2026 Poster Presentations
P150: FRAME-BASED VERSUS FRAMELESS GAMMA KNIFE RADIOSURGERY FOR UPFRONT TREATMENT OF INTRACRANIAL MENINGIOMA
Misha Amini, MD; Anthony J Tang, BBA, BSA; Charles T Borchers, BS; Arjun R Adapa, MD; Eric Giannaris; Michael B Sisti, MD; Jeffrey N Bruce, MD; Brian J Gill, MD; Brett E Youngerman, MD; Guy M McKhann, MD; Tony J Wang, MD; Matthew Gallitto, MD, PhD; Columbia University Irving Medical Center
Background: Gamma Knife radiosurgery is a commonly used upfront treatment of intracranial meningioma. Immobilization is an essential aspect of GKRS due to high doses of radiation and minimal margins of error with surrounding brain. Traditionally, immobilization was performed using a stereotactic frame that is placed under local anesthesia and remains in place during planning and treatment; however, this can lead to discomfort, and complications such as infections and persistent pain at the insertion site have been reported. Beginning in 2016, our institution adopted the frameless technique (The GK Icon) using a lightweight plastic mask for immobilization, allowing for enhanced patient comfort as well as fractionation of treatments over several days. We report long-term outcomes comparing frameless versus frame-based fixation.
Methods: We conducted a retrospective cohort study of patients with intracranial meningioma treated with GKRS at our institution (2014 to 2021) for upfront management of meningioma using frame-based or frameless (mask) head fixation. The primary endpoint was progression-free survival (PFS) from GKRS to radiographic local failure or death. Overall survival (OS) was defined from GKRS to death. Survival was estimated with Kaplan-Meier, reported as median and 1-, 3-, and 5-year rates with 95% confidence intervals, and compared between fixation groups using the log-rank test; median follow-up was estimated using reverse Kaplan-Meier. Secondary outcomes included symptomatic toxicity, use of steroids or Avastin, optic neuropathy, and new tumor, which were modeled with logistic regression, estimating odds ratios for the frame versus mask cohorts and adjusting for age at GKRS, follow-up duration, and pathology grade (when available); p-values were corrected using the Benjamini-Hochberg method. Baseline characteristics were tabulated including sex, age at treatment, and GKRS parameters such as total dose and number of fractions.
Results: 134 lesions in 123 patients were analyzed (Mask n = 80, Frame n = 54). Median follow-up was 56.1 months: Mask 54.1; Frame 73.0. Tumor grade was available for post-operative lesions (n=30): WHO I 43%; WHO II 57%. Median PFS was 100.4 months in the Mask cohort and unreached in the Frame cohort; PFS did not differ by fixation (log-rank p=0.40). One-, three-, and five-year PFS were: Mask 100.0% / 94.5% (89.5–99.9) / 92.0% (85.2–99.3); Frame 96.2% (91.2–100.0) / 91.7% (84.3–99.9) / 78.8% (67.2–92.4). For OS, there were 3 deaths in the mask group and 2 in the frame group, with no difference by fixation (log-rank p=0.60).

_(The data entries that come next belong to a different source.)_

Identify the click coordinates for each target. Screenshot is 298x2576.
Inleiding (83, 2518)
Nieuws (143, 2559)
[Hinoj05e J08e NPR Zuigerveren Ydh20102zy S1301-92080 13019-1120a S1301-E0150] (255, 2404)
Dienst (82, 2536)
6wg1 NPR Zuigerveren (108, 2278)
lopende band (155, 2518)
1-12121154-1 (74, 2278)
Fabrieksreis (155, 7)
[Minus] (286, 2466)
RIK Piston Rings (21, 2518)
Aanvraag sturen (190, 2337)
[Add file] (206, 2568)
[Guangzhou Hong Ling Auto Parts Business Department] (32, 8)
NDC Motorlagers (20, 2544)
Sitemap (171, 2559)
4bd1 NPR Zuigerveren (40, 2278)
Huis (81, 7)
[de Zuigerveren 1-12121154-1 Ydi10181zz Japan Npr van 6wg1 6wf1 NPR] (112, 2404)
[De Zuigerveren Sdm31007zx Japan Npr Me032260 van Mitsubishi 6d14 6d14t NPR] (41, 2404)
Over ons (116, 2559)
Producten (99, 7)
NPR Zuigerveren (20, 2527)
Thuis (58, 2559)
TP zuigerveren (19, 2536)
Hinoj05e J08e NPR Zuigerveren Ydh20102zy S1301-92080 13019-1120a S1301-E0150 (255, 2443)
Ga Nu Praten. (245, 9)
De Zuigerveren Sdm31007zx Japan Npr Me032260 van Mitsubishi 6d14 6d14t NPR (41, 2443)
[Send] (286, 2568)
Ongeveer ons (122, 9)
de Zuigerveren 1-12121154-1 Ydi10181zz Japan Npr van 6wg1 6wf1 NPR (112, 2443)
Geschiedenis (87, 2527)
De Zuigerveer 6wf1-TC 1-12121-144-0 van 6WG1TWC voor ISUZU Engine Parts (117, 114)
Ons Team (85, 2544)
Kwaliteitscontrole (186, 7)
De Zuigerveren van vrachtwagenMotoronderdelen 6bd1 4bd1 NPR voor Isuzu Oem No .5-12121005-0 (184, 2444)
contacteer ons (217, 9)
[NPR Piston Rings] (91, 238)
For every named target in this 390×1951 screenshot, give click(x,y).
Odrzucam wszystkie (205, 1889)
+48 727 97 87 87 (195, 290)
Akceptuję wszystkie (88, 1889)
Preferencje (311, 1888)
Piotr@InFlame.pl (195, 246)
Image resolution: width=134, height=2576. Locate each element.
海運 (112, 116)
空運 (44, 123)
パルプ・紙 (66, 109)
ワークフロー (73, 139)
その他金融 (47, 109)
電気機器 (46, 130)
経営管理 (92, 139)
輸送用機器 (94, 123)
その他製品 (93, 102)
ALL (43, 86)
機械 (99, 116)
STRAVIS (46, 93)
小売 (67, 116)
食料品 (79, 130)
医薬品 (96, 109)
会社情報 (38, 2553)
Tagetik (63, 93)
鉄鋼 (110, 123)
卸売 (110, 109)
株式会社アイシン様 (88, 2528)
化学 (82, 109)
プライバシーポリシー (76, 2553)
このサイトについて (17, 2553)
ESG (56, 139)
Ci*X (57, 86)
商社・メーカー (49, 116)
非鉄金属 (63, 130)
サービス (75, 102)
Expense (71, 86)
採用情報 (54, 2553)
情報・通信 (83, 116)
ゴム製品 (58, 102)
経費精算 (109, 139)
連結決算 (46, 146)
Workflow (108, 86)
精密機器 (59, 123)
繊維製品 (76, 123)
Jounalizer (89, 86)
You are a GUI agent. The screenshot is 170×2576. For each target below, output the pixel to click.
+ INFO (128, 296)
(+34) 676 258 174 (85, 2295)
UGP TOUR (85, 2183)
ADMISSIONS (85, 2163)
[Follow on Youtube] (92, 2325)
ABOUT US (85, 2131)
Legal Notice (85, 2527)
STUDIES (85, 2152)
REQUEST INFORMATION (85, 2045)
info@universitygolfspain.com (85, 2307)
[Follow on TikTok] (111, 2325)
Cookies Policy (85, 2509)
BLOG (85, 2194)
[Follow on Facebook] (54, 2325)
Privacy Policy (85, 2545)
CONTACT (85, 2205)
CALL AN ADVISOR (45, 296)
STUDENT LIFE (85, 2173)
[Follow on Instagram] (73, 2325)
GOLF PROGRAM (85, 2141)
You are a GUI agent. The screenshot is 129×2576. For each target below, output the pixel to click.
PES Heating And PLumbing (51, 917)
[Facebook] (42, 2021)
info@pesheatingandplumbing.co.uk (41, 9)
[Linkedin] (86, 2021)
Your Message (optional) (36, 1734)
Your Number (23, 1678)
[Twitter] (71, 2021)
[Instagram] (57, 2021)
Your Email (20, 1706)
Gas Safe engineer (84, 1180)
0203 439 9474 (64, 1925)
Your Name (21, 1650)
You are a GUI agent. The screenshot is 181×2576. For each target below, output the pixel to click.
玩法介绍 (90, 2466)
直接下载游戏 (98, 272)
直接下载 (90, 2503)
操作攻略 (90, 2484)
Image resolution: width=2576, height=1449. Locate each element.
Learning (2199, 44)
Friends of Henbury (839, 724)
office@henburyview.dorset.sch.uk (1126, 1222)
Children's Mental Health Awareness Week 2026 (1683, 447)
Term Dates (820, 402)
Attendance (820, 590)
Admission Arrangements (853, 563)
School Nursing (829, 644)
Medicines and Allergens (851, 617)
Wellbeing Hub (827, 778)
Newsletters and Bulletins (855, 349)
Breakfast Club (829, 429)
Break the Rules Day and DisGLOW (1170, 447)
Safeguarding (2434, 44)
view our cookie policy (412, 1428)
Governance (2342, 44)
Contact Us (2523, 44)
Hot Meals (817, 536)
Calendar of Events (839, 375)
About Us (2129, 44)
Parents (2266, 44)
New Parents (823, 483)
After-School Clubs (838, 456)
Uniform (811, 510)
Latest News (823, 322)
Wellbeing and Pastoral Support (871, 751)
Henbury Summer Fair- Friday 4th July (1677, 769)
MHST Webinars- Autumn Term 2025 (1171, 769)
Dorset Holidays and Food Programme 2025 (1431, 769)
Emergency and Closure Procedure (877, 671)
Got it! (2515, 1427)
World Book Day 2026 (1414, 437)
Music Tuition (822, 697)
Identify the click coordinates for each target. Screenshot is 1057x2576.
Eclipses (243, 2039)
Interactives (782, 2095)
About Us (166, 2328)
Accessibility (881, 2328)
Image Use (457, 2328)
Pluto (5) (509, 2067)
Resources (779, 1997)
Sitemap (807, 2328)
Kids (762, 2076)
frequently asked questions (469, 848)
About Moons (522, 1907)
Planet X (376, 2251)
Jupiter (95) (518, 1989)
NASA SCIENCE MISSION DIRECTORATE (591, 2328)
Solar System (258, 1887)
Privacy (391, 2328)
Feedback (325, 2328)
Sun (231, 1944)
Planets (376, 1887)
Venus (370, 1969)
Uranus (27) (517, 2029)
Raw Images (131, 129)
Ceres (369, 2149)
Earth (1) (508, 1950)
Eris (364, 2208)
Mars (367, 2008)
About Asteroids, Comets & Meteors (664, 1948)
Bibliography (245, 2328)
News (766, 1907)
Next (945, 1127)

One-, three-, and five-year OS were: Mask 100.0% / 97.4% (93.8–100.0) / 97.4% (93.8–100.0); Frame 100.0% / 100.0% / 93.9% (86.1–100.0). Median OS was not reached in either group. Analyses of secondary outcomes showed no significant differences between groups after multiple-testing correction.
Conclusion: In this single-institution cohort of 134 lesions, framed versus frameless head immobilization during upfront GKRS treatment was not associated with differences in PFS or OS. After adjusting for age, follow-up time, and tumor grade, no significant differences were found in secondary outcomes. These findings support frameless mask immobilization for GKRS in upfront treatment of meningioma as a viable alternative to frame fixation without compromising survival or measured toxicities.